_Problem description_
Determine how many lines in the records below include the word "will" and output that number alone.
********
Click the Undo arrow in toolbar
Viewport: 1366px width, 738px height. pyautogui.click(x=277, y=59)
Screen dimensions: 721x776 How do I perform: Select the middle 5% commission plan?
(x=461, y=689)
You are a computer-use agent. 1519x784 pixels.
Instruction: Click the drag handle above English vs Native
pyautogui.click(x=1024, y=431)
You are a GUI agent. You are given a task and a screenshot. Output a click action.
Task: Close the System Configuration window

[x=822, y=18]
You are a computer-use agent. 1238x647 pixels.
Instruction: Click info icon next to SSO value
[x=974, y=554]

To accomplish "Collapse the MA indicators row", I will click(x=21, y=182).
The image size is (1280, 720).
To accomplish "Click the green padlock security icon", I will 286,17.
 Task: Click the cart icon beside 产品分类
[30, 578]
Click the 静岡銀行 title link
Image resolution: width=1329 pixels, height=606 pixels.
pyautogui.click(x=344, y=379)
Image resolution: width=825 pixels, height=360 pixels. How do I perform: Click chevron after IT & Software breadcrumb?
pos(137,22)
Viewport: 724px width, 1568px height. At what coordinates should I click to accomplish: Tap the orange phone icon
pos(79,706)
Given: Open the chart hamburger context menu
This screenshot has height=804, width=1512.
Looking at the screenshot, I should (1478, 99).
********
_Written response_
2